She left them be.

Instead of barging in, she went out the front door and waited by that old-fashioned convertible. The temperature was still eighty degrees in spite of the fact that the sun had started to go down, and there was a mugginess in the air—or maybe that was her nerves. To get some shade, she kept herself in the lee of one of the big magnolias that grew up close to the house.

As she stared at the car, she remembered the times she had been in the thing with Samuel T., the night wind in her hair, his hand between her legs as he drove them along the winding roads to his farm.

The convertible had been purchased by Samuel T., Sr., on the day of the birth of what had turned out to be the man’s one and only living offspring. And it had been given to young Samuel T. on his eighteenth birthday with strict instructions that he was not to kill himself in the damn thing.

And funny, the instruction had found home: It was only when he was behind the wheel of a car that Samuel T. was careful. Gin had long suspected it was because he knew that if anything happened to him, his family tree was over.

He was the only member of his generation who had survived.

Lot of tragedy.

For which, until this very moment, she had had little appreciation.

While she waited, her heart beat fast, but not hard, the fluttering in her chest making her light-headed. Or perhaps it was the heat—

Samuel T. pulled open the front door and strode out of Easterly, crystal glass of bourbon in his hand. He cut quite the dashing figure with that perfectly beautiful seersucker suit, and his astonishing face, and his monogrammed briefcase. He had put on a pair of gold-rimmed sunglasses, and his thick, dark hair was brushed back off his high forehead, that cowlick in the front making it seemed styled when in fact that had never been necessary.

He stopped as he saw her. Then drawled, “Come to thank me for saving you?”

“I need to talk to you.”

“Oh? Trying to negotiate a retainer using something other than cash?” He tossed back the liquor and put the glass on the front step—as only someone who had lived with help all his life could. “I am amenable to all suggestions.”
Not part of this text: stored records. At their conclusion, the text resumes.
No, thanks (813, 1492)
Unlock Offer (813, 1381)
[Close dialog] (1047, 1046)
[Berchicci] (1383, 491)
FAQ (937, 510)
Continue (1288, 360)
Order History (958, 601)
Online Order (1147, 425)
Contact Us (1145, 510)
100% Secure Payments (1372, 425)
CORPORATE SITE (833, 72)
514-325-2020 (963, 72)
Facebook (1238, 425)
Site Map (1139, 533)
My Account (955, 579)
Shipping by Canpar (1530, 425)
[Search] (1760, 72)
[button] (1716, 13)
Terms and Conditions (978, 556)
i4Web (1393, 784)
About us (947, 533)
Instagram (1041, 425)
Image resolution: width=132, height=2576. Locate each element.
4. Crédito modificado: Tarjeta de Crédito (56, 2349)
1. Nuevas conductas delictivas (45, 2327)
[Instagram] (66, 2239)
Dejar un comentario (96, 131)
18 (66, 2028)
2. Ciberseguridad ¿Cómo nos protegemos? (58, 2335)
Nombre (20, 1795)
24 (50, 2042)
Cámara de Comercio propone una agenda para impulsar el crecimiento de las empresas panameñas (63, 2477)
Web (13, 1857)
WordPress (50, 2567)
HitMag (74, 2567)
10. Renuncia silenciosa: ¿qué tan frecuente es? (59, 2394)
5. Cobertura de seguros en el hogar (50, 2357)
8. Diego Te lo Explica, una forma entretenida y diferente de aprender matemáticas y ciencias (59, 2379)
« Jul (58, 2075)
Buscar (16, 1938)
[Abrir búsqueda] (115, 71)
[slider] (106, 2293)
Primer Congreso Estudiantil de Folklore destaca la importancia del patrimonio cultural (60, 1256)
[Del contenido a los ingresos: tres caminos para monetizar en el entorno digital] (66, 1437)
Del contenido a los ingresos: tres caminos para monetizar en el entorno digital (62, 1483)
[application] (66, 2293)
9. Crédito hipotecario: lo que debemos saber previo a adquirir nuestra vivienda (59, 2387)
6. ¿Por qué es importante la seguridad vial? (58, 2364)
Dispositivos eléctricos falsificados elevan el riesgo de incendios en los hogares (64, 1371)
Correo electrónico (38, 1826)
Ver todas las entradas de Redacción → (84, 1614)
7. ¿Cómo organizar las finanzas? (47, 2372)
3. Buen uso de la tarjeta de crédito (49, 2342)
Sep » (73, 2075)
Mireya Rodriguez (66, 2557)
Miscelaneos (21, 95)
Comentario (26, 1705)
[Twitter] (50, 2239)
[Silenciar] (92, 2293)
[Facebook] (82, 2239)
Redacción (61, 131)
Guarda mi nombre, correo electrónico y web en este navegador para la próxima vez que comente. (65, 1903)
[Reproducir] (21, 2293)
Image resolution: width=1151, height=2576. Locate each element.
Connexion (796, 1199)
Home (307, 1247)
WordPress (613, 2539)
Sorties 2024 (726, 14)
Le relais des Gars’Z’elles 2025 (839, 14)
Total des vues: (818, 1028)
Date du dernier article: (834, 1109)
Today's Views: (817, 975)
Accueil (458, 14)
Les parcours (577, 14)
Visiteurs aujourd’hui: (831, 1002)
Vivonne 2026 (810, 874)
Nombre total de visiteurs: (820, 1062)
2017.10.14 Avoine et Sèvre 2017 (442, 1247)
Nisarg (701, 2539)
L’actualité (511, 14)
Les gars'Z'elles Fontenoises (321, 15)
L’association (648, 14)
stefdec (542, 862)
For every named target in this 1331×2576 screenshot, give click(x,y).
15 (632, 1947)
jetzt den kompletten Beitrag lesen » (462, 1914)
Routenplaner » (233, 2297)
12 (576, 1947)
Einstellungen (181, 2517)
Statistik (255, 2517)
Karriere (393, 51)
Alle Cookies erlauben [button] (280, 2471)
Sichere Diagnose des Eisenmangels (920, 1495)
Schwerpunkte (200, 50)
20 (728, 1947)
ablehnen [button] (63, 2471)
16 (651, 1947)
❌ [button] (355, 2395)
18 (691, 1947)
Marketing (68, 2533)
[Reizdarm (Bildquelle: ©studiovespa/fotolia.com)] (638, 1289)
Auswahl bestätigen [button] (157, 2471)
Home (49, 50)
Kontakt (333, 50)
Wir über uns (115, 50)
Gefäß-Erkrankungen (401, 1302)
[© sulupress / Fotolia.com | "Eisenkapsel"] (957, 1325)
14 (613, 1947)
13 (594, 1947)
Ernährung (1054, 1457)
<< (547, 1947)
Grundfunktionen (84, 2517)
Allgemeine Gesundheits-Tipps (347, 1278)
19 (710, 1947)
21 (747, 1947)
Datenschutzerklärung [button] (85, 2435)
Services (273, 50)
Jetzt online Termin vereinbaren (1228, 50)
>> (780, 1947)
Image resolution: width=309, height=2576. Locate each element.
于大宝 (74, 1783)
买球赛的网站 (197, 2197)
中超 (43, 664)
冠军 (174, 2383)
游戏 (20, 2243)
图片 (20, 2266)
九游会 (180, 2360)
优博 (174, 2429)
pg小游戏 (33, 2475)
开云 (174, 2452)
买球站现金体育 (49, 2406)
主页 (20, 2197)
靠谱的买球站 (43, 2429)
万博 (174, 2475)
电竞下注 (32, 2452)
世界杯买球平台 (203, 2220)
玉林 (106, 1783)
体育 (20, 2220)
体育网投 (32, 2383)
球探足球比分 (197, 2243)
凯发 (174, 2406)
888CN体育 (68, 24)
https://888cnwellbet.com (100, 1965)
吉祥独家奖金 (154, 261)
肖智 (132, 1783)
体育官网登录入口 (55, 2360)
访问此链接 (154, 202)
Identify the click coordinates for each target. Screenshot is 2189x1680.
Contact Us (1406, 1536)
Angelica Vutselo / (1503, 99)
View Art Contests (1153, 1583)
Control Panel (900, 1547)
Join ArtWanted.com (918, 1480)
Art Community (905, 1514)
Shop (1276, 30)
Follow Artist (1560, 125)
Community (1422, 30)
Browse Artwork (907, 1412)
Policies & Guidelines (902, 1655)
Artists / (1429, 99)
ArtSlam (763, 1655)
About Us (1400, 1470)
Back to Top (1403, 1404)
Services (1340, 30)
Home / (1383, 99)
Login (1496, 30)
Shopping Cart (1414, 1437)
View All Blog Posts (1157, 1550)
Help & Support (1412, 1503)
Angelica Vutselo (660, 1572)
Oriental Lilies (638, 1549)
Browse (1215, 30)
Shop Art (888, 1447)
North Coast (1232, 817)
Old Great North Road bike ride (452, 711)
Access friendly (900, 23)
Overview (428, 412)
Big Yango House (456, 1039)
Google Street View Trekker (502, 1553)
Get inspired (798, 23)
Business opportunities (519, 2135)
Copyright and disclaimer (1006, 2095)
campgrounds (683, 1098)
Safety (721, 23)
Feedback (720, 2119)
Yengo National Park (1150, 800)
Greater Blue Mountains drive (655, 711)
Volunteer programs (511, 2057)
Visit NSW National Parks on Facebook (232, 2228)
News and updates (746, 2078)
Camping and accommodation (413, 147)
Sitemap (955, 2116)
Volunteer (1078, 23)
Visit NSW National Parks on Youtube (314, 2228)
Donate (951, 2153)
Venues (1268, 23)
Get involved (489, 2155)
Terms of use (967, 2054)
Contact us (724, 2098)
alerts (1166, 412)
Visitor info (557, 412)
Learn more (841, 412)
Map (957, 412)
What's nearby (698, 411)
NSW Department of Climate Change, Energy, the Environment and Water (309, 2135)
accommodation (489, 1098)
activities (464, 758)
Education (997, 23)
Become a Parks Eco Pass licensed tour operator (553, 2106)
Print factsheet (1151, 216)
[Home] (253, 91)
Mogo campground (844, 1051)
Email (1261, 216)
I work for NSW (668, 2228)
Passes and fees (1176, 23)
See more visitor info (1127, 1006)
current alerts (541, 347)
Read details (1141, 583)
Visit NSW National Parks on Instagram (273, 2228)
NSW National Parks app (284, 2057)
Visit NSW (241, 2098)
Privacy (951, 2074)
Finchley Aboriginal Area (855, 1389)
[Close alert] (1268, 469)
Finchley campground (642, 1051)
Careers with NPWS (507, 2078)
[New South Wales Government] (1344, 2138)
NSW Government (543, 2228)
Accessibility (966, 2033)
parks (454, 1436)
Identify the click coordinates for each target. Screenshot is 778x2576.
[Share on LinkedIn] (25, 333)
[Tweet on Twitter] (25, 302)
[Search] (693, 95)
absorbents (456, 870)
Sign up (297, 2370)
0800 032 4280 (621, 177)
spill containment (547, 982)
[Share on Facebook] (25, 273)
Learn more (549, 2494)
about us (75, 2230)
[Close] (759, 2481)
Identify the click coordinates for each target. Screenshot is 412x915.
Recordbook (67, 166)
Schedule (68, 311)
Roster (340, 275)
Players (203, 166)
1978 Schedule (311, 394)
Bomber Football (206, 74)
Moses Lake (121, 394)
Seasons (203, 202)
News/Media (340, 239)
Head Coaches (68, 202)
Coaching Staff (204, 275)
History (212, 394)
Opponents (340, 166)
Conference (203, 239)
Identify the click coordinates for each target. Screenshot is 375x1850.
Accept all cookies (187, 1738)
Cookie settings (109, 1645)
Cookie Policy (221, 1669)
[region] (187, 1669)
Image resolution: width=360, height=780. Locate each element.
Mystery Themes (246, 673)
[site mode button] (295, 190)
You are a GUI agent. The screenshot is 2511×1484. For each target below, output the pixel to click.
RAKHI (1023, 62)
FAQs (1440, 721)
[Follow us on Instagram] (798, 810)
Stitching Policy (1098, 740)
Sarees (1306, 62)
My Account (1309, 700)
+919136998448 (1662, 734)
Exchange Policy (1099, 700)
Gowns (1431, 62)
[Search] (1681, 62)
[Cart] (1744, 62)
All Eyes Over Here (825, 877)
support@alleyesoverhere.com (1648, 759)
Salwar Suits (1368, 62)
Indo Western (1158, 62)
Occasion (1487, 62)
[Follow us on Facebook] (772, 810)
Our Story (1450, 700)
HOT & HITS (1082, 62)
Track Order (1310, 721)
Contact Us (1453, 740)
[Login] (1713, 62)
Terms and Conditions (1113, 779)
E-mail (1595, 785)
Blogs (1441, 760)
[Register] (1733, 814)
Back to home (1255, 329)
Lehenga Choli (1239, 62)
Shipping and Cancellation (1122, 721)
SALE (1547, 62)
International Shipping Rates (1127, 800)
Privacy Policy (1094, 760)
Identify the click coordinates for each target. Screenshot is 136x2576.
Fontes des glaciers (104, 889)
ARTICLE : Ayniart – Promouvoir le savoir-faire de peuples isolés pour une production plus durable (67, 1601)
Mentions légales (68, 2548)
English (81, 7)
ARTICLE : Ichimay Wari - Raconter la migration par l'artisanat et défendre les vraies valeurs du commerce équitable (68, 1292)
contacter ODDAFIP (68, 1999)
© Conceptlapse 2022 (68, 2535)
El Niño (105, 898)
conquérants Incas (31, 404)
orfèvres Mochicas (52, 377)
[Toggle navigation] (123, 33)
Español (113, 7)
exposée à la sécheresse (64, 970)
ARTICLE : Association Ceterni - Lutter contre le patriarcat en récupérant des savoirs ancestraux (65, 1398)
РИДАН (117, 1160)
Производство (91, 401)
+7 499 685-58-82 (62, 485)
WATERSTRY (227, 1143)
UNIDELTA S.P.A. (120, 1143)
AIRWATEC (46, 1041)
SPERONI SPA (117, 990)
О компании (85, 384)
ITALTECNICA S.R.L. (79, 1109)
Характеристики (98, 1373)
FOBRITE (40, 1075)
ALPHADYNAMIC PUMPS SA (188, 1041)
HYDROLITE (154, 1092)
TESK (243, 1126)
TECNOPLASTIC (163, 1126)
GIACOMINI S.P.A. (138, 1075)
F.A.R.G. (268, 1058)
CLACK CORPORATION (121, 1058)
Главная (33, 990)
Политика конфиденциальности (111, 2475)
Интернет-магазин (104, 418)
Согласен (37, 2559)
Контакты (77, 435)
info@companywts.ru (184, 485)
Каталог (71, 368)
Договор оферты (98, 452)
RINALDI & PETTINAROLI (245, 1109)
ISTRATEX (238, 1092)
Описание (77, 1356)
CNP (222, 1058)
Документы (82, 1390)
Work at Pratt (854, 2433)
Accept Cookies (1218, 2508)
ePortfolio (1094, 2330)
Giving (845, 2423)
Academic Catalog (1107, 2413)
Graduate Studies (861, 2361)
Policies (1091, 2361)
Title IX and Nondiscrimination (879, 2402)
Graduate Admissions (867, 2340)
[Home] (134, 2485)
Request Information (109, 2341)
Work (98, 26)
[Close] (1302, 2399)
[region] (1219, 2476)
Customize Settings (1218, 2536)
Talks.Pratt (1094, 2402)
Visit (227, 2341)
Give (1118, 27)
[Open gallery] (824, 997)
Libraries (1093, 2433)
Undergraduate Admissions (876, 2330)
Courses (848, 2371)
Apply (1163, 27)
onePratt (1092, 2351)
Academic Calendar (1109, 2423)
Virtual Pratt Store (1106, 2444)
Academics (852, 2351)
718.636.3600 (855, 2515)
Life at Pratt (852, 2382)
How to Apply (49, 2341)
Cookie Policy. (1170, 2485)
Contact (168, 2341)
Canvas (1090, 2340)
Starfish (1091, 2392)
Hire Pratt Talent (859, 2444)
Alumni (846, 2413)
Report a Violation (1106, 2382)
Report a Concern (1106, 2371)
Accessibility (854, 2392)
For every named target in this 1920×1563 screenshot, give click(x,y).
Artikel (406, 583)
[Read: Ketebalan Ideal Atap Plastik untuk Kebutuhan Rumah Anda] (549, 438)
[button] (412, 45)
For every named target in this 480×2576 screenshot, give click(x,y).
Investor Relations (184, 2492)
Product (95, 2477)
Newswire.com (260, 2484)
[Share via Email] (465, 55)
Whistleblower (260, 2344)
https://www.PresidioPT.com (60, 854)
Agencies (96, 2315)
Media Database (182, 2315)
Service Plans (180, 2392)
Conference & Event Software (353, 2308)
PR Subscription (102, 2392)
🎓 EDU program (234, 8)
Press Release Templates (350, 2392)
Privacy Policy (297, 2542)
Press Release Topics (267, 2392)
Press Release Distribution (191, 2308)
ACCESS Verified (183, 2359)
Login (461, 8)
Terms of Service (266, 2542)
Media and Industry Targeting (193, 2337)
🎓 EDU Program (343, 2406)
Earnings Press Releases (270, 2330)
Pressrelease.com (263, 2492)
She measured every step he made toward her and his car. She knew so well that body of his, that hard, muscular body that belied him for the farmer he was in his soul under all his fancy, barrister trappings.

Amelia was going to be tall like he was. And she was smart like he was.

Unfortunately, the girl was also stupid like her mother, although maybe she would grow out of that.

“Well?” he said as he put his briefcase in the jump seat. “Do I get to pick the way you pay your bill?”

Even through his sunglasses, she could feel his eyes on her. He wanted her, he always wanted her, and at times, he hated her for that: He was not a man who appreciated constraints, even of his own making.

She was the same way.

Samuel T. shook his head. “Do not tell me the cat has that luscious tongue of yours. It would be such a pity to lose that particular piece of your anatomy—”

“Samuel.”

The instant he heard the tone in her voice, he frowned and took his sunglasses off. “What’s wrong?”

“I …”

“Did anyone mistreat you in that jail? Because I will go down there personally and—”

“Marry me.”

He froze, everything stopping—his expression, his breathing, maybe even his heart. Then he punched out a laugh. “Right, right, right. Sure you do—”

“I’m serious.”

The car door opened silently, a testament to the meticulous care that was paid to the vehicle. “The day you settle down with any man is the eve of the Second Coming.”

“Samuel, I love you.”

He shot her a sardonic look. “Oh, please—”

“I need you.”

“Jail really bothered you, didn’t it.” He lowered himself into the bucket seat and stared out over the hood of the car for a moment. “Look, Gin, don’t feel bad about having gone in there, okay? I’ve managed to scrub everything down at HQ so that it won’t even get on the blotter. No one’s going to know.”

“That’s not why. I just … let’s get married. Please.”

Looking across at her, he frowned so deeply, his eyebrows came all the way together. “You actually sound serious.”

“I am.” And she was no fool. She’d tell him about Amelia afterward, when it was harder for him to run, when there was paperwork in place to hold them together until he got over what she’d done. “You and I were meant to be together. You know it. I know it. We’ve been skirting around this relationship for a lifetime, maybe longer. You date waitresses and hairdressers and masseuses because they’re not me. You hold every woman up to my standard and they all fail. You’re obsessed with me just like I am with you. Let’s stop the lie and do it right.”

He shifted his eyes back out to the hood and ran his beautiful hands around that wooden steering wheel. “Let me ask you something.”

“Anything.”

“How many men have you said that to?” He glanced back at her. “Huh? How many, Gin? How many times have you used those lines?”

“It’s the truth,” she said in a voice that cracked.

“Did you try out the pleading tone with them, too, Gin? Give them those eyes?”

“Don’t be cruel.”

After a long silence, he shook his head. “Do you remember my thirtieth birthday party? The one we had out at my farm?”